PhotoThe issue of workplace safety — or lack thereof — at SeaWorld made headlines in 2010, when a 20-foot orca (the black-and-white aquatic mammal also called the “killer whale”) dragged a trainer underwater and drowned her.

The story was put to film in the 2013 movie Blackfish, which the Internet Movie Database (IMDB) described as follows: “Notorious killer whale Tilikum is responsible for the deaths of three individuals, including a top killer whale trainer. Blackfish shows the sometimes devastating consequences of keeping such intelligent and sentient creatures in captivity.”

And just this month, a D.C. Circuit Court ruled that as a result of that 2010 drowning and other incidents, SeaWorld must pay fines and implement certain safety standards, since it exposed its human employees to “recognized hazards.”

Not surprisingly, SeaWorld took issue with the ruling.

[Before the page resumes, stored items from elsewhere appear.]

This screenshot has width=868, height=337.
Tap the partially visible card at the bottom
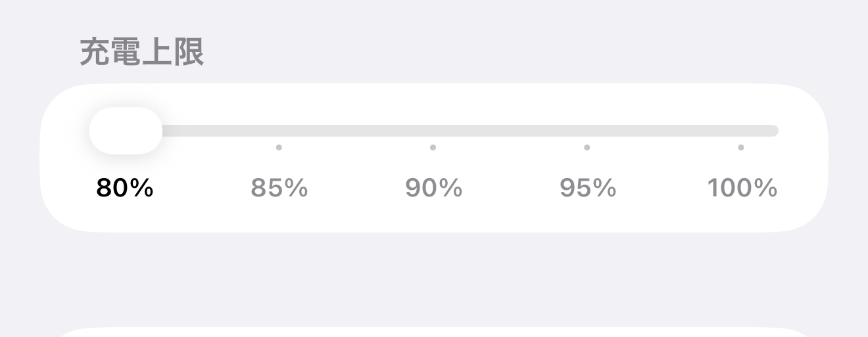click(x=434, y=332)
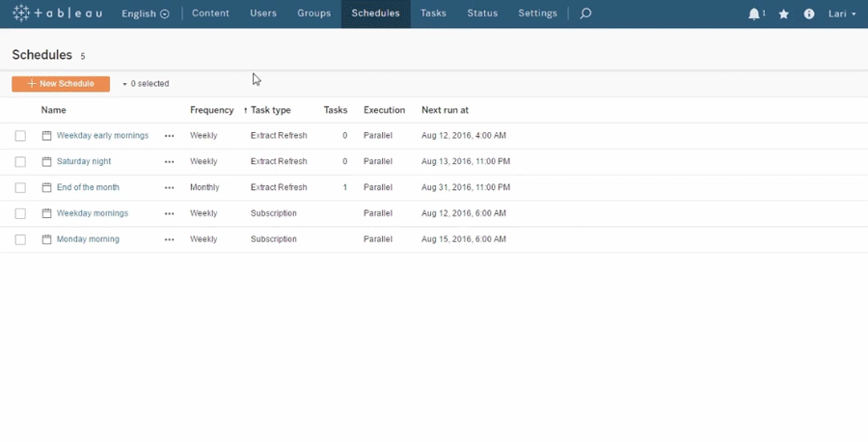Click the favorites star icon
Viewport: 868px width, 442px height.
point(784,14)
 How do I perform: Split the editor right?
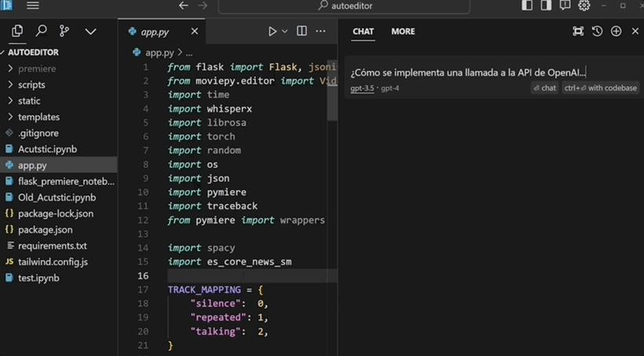coord(302,31)
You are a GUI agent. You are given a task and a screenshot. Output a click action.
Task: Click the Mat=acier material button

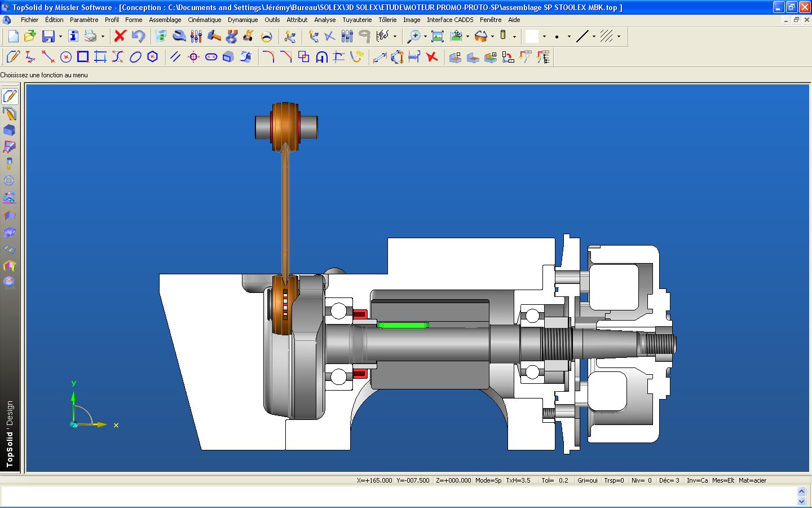click(x=752, y=480)
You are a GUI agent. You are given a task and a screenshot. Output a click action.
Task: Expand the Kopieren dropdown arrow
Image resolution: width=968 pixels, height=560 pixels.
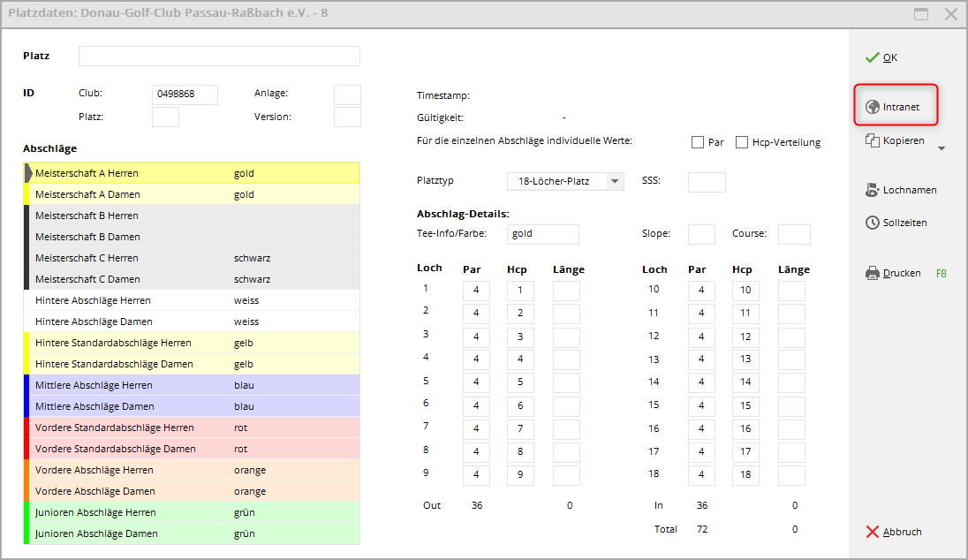coord(941,148)
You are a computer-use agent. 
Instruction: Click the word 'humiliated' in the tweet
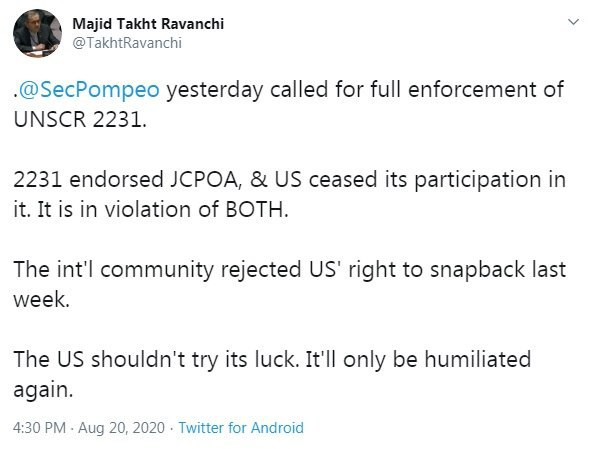point(477,359)
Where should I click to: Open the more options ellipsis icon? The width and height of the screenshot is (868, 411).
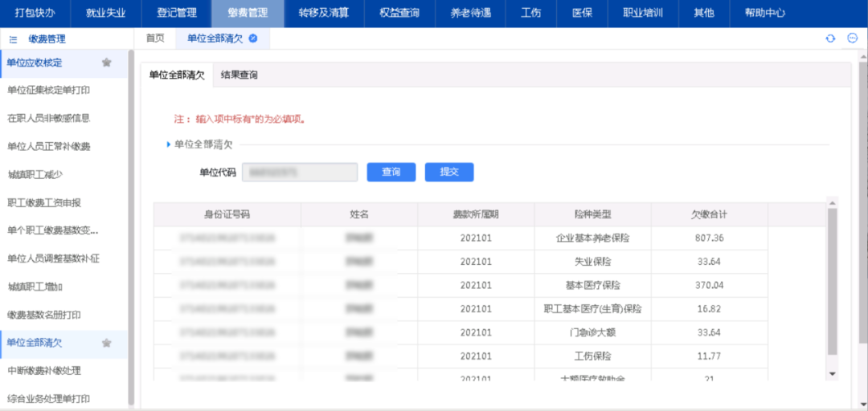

"Following the tragic death of Dawn Brancheau in 2010, we voluntarily deployed several new safety measures, including removing trainers from the water during shows," the company said in a statement. "SeaWorld remains committed to providing a safe workplace for employees, healthy environments for the animals in our care, and inspirational and educational experiences with killer whales for our guests. We are still reviewing the opinion and no decision has been made on whether we will appeal."

Recognized hazard

Courthouse News Service reported the ruling on April 14, and noted that, after the 2010 on-the-job drowning of an orca trainer, “the Occupational Safety and Health Commission (OSHA) found that SeaWorld violated work-safety standards by exposing orca trainers to recognized hazards of drowning or injury as a result of their close contact with killer whales during performances.”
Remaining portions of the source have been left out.